Pennsylania Governor Tom Corbett said in a statement, “I was shocked and saddened upon learning of the events that occurred this morning as students arrived at Franklin Regional High School. As a parent and grandparent, I can think of nothing more distressing than senseless violence against children. My heart and prayers go out to all the victims and their families.”
According to the school director Roberta Cook, the district has done training for mass casualty events, however most have focused on active shooters, not somebody wielding a knife.
However, as in most of these events, there were heroes. As mentioned before, the school’s principal reportedly tackled the suspect.

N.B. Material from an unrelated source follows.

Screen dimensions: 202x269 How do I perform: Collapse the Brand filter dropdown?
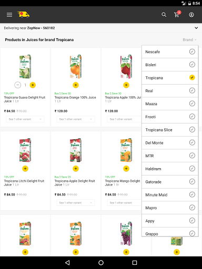pos(189,40)
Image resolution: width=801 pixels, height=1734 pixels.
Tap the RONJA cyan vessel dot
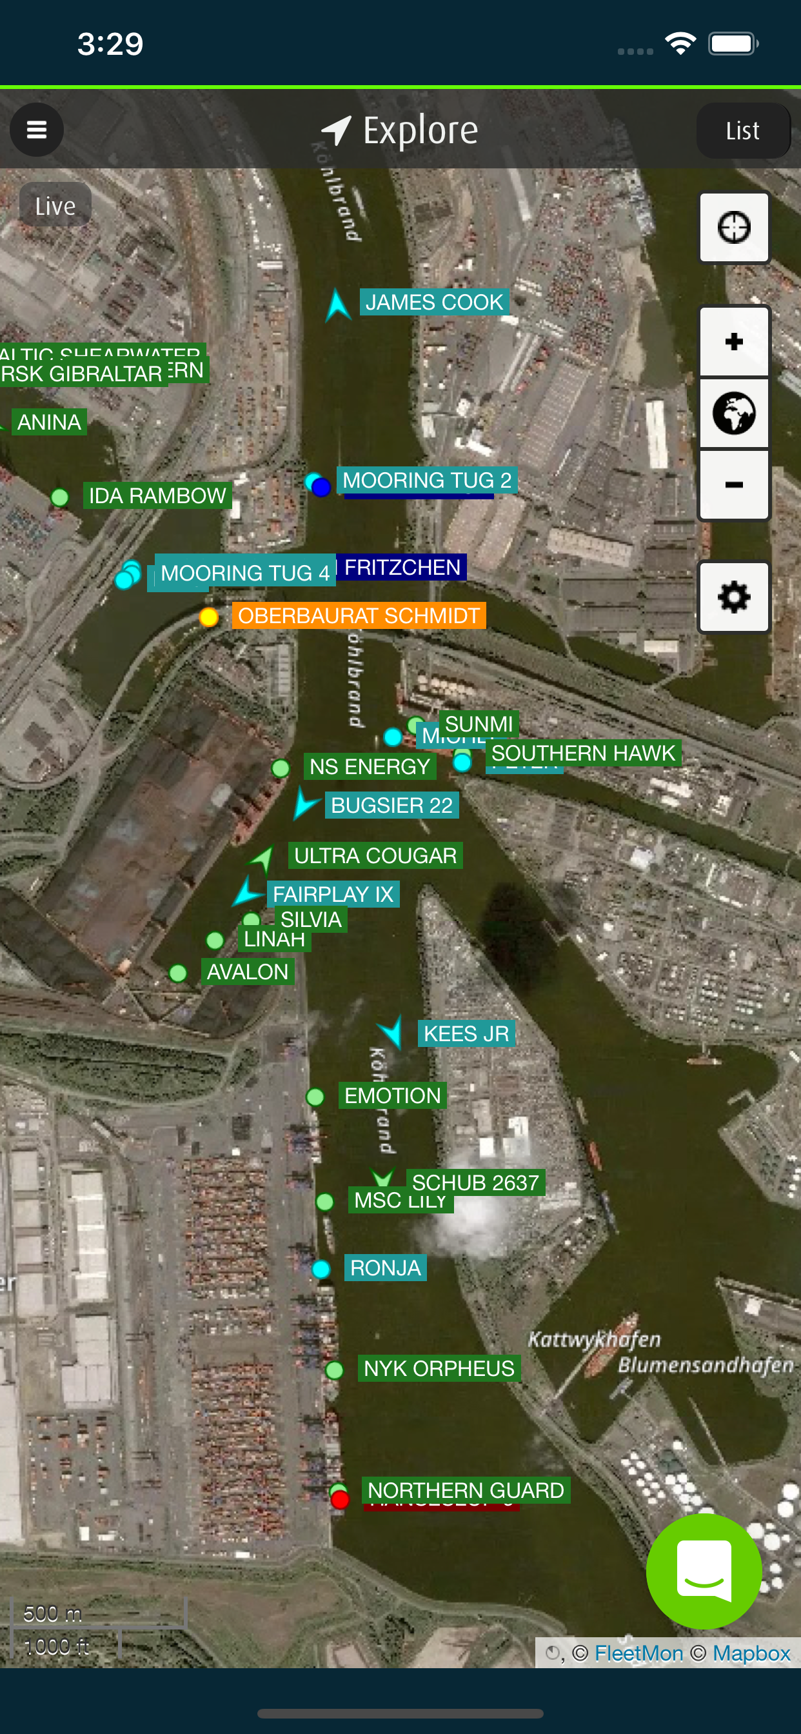pyautogui.click(x=321, y=1269)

And one victim, Nate Scimio, seen tweeting a selfie from the hospital, was the one who pulled the fire alarm and screamed when he was stabbed to save others.

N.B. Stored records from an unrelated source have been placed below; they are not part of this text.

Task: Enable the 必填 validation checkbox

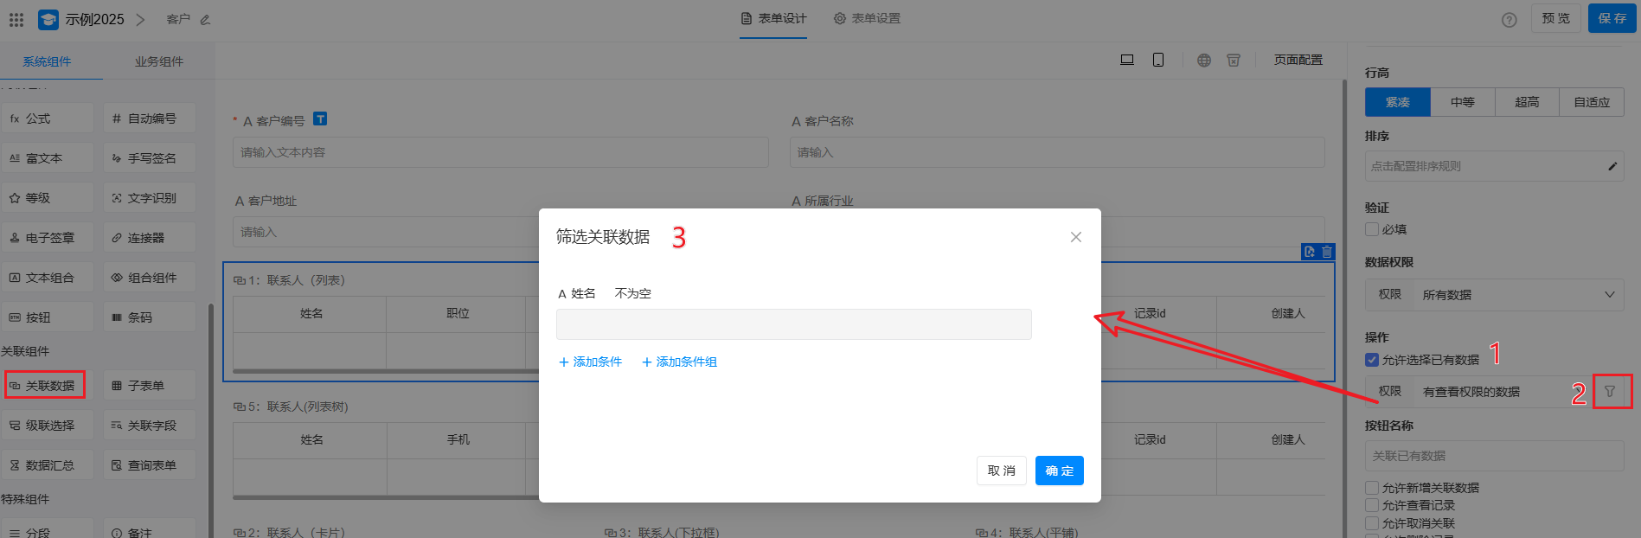Action: [x=1372, y=229]
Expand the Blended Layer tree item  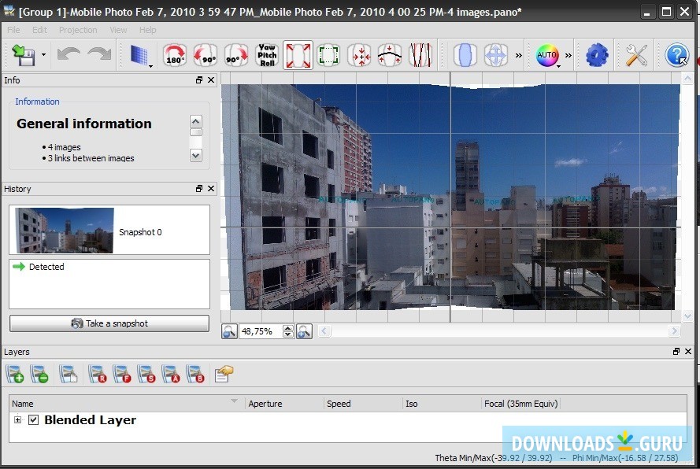click(17, 420)
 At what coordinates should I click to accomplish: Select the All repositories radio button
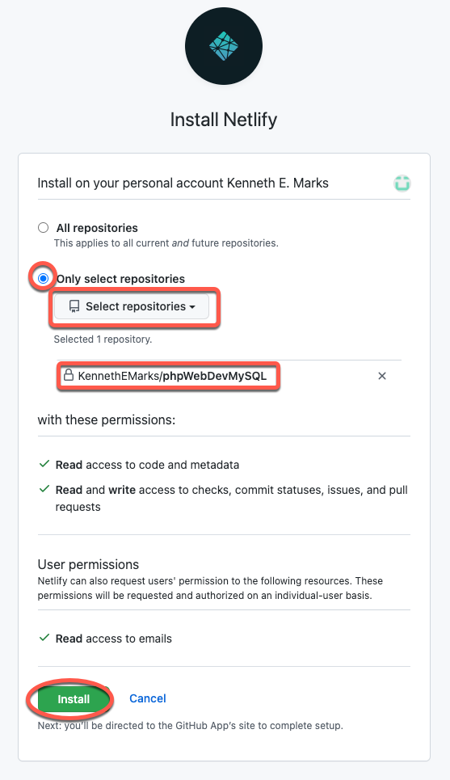tap(44, 228)
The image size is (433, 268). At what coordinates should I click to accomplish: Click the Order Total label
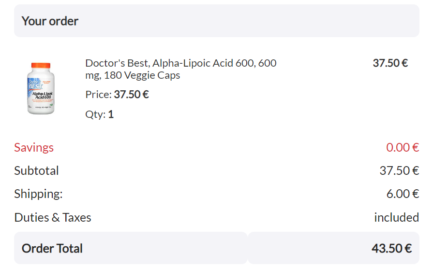click(x=52, y=248)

A female student told USA Today that the suspect, who she described as “really shy” and “always kept to himself” wasn’t targeting anybody in particular.
The Federal Bureau of Investigation has reportedly been called in to question the suspect. While rare, mass stabbing attacks do occur in the U.S. Nearly a year ago to the day, 14 people were wounded at Lone Star Community College in Texas after a man went from building to building stabbing people.